Published on February 9th, 2016 | by Ruben0
Harvey’s Bristol Cream
In the late 17th century, sweetened Oloroso was hugely popular in the UK. It was known as milk sherry or Bristol Milk, because most of the sherry trade to the UK was passing through the port of Bristol. Different types of wines arrived in Bristol and they were blended to create a sweet, smooth mixture.
Bristol Milk was a generic name produced by different companies. John Harvey, a wine merchant who started in 1796, had its own popular Bristol Milk. One day in the 1860s, John Harvey II and his brother Edward received an aristocratic lady in their cellars where she had some Harveys Bristol Milk. She was also asked to try a new, richer blend they had been working on. If that is Milk, then this must be Cream she said, so the new blend was named Bristol Cream – a brand trademarked since 1882.
Harveys Bristol Cream became hugely popular. While Bristol Milk was said to be a golden sherry, Bristol Cream was darker and included more and older Oloroso.
At the start of the 1950s, Bristol Cream was the best selling sherry in the world – which in many markets it still is until this very day. It has been sold on such a massive scale that later the entire category of sweet / blended sherries was called Cream sherry (and not the other way round as you may think).
At the end of the 1950s, Harveys signed a surprising 99 year exclusive contract with a single supplier in Jerez.

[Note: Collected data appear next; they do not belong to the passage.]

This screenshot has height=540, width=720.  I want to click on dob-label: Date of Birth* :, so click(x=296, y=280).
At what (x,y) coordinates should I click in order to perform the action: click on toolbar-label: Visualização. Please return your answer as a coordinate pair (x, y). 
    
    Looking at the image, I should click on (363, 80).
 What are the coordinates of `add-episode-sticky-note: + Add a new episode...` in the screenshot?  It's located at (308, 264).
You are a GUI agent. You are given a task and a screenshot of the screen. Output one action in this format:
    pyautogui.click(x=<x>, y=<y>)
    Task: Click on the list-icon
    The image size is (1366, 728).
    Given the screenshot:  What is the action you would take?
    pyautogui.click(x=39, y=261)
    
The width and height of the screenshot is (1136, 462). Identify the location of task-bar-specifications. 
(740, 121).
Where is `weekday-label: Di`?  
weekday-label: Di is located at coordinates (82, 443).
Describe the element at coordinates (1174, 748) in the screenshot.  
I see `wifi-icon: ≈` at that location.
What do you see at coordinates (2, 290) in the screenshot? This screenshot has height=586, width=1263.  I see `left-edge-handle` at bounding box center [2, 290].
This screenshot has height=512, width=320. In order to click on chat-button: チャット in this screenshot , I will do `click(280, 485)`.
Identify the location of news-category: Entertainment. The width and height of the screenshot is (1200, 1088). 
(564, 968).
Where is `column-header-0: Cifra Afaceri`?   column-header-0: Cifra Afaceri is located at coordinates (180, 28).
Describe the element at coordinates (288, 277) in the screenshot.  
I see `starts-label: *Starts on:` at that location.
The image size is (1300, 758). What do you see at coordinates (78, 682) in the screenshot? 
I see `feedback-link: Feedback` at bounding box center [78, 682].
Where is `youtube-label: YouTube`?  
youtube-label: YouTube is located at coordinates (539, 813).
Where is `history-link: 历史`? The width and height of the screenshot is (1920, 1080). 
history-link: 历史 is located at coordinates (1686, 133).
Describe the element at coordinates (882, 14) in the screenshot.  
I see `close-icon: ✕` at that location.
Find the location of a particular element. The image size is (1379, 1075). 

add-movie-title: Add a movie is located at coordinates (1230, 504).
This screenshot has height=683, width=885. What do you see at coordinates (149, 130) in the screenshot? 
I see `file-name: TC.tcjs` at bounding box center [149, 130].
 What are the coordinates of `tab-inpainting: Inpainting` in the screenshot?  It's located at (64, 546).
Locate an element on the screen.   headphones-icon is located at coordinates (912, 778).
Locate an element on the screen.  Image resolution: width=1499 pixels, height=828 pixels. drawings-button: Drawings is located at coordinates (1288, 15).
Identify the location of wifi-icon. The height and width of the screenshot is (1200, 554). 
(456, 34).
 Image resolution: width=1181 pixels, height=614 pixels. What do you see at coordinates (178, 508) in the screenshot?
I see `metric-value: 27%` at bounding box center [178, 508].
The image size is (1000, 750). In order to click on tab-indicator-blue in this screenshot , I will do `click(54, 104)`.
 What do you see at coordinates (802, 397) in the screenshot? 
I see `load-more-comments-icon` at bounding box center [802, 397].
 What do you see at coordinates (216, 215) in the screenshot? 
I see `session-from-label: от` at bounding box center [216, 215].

The infamous Rumasa empire was born – a long story with a big impact on the entire sherry region. Let’s just say Harveys and the entire sherry region suffered under Rumasa. Since the late 1960s, Bristol Cream isn’t blended and matured in Bristol any more: they moved to Jerez and changed from importers to producers. After years of mergers, splits and changes, the company belonged to Domecq and is now part of the Philippines-based Emperador. Bristol Cream is matured primarily in a bodega called El Brigadier, which holds around 6000 butts of wine ranging from 3 to 20 years.
Bristol Cream is a blend of Fino, Amontillado and Oloroso, with some Pedro Ximénez to give it its characteristic smooth and mellow sweetness. Since 1994, it is packaged in the iconic Bristol blue bottle. In 2018 this was given a makeover with thermochromatic ink, turning blue when the bottle has been chilled to the perfect serving temperature.
If you like Bristol Cream, do me a favour and track down the Harveys Signature Cream or Harveys Rich Old Oloroso from the same producer. They share much of the same flavours with Bristol Cream, including the sweetness, but they’re much more intense, more complex and authentic sherry wines.
Bristol Cream (17,5%, Harveys, L5295)
Nose: sweet and reasonably nutty. Caramelized apples, raisins, with hints of toffee. There’s a hint of spicy oak underneath. You can sense some of the Oloroso in the background, but most of its fragrance is flattened out.
Mouth: actually less cloying (less creamy, if you like) than I expected. Flavourwise, this is basically what you expect from a sweetened Oloroso. Plenty of sweet raisins and prunes. Plain caramel. Hints of hazelnuts. Again fairly flat when compared to an authentic (sweetened) Oloroso, which would be spicier and more intense. Except for the lighter body, it’s hard to notice any Fino or Amontillado.
Availability: easy to find in supermarkets around the world. About € 12. Check The Whisky Exchange or The Drinks Shop for instance, they ship around the world.
Summary: This has little to do with the high quality (drier) sherry we fell in love with, but okay, I don't mind. If you take away the prejudices and have it well chilled, I can see why this is still popular. An accessible, harmless and reasonably tasty drink, especially with a slice of orange or in a cocktail. Think of it as an alternative to vermouth.